O acordo, conhecido como Declaração de Teerã, foi resultado de um esforço diplomático que buscou reduzir as tensões internacionais em torno do programa nuclear do Irã. Ele previa a transferência de 1,2 tonelada de urânio pouco enriquecido do Irã para a Turquia, sob supervisão internacional, em troca de combustível nuclear para pesquisas médicas em Teerã.
Lula afirmou que a proposta era uma 'cópia fiel' de uma carta enviada pelo então presidente Barack Obama, que incentivava a mediação diplomática. Apesar disso, o acordo foi rejeitado pelas grandes potências ocidentais, que logo após sua assinatura, impuseram novas sanções ao Irã, alegando desconfiança sobre o compromisso do país em limitar seu programa nuclear.

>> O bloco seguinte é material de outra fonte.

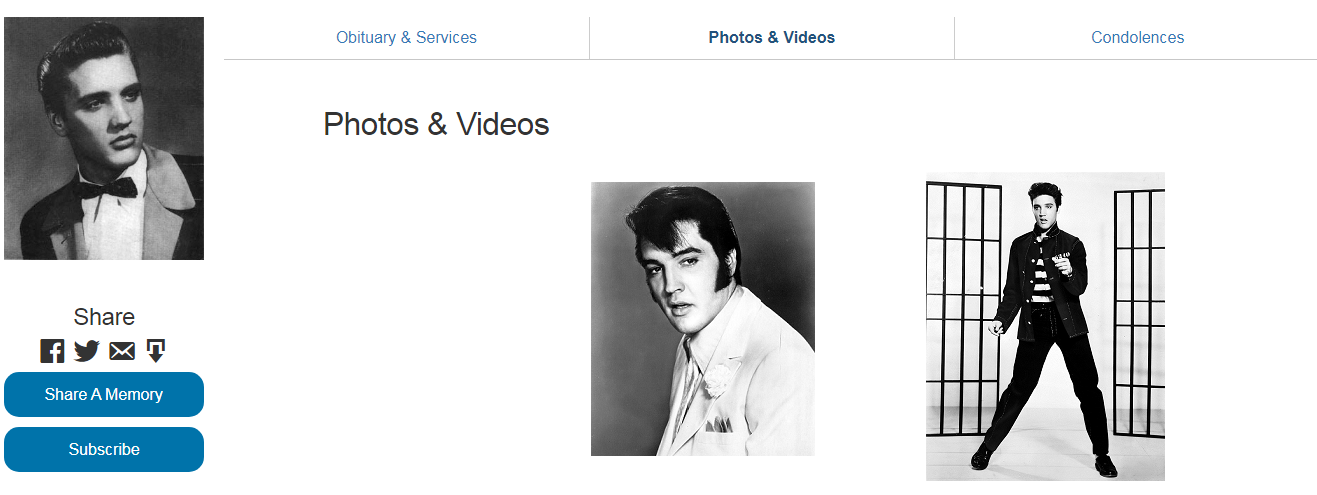Open the sidebar profile photo with bow tie
Viewport: 1317px width, 495px height.
(104, 138)
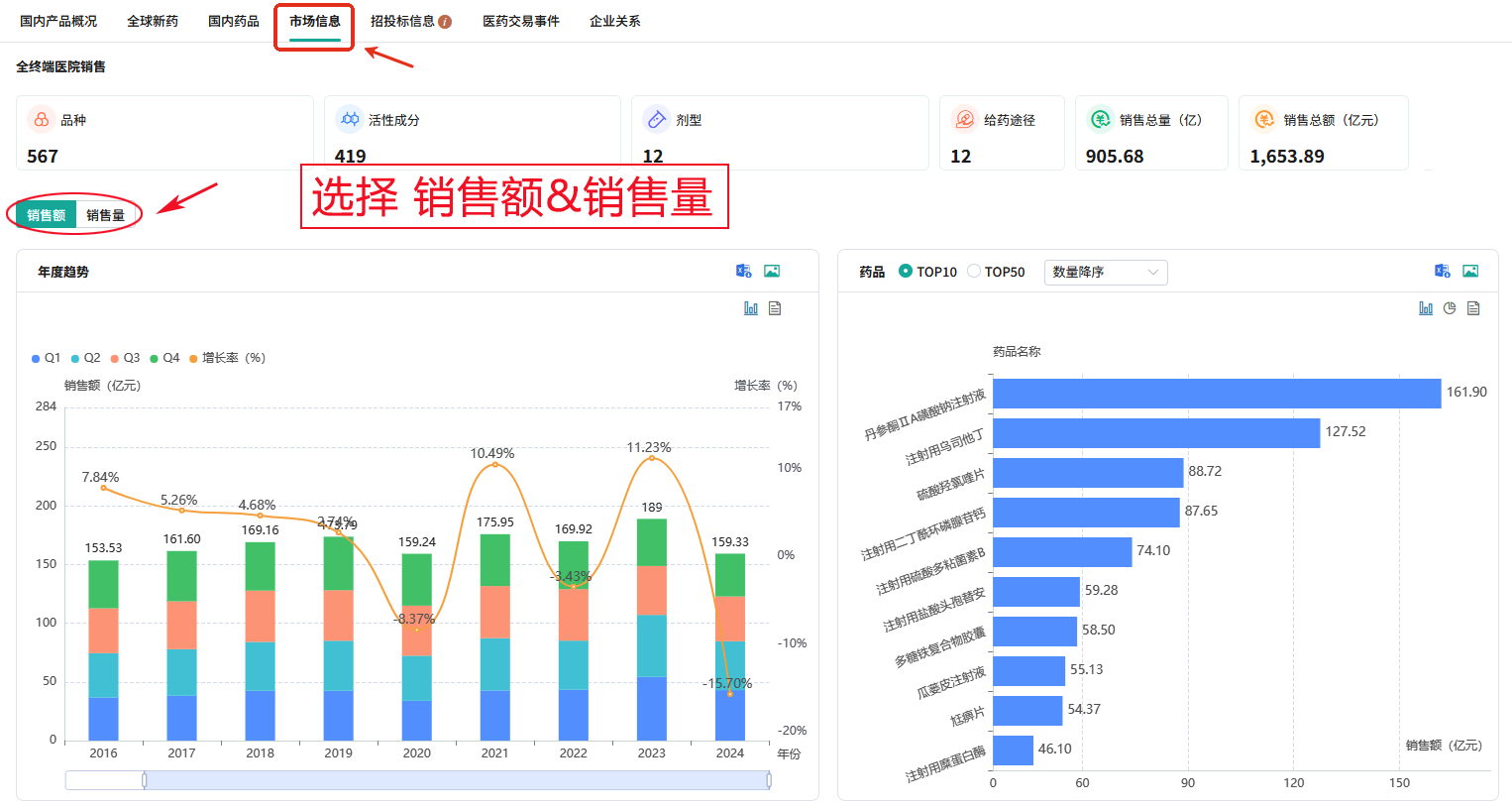Select the 销售额 button
Screen dimensions: 1512x809
(x=47, y=215)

O presidente brasileiro criticou a rejeição do acordo, afirmando que ele foi 'articulado por países em desenvolvimento'. Na época, o então chanceler Celso Amorim acusou os Estados Unidos de não aceitarem a resposta do Irã nas negociações. Lula também considerou o entendimento de 2010 superior às iniciativas posteriores das potências internacionais.
Em relação à atual escalada de tensões entre Irã, Estados Unidos e Israel, Lula defendeu soluções diplomáticas, expressando ceticismo sobre a eficácia de abordagens militares. Ele observou que Trump acredita que a guerra envolvendo o Irã 'já acabou', mas ressaltou que essa não é sua avaliação do cenário atual.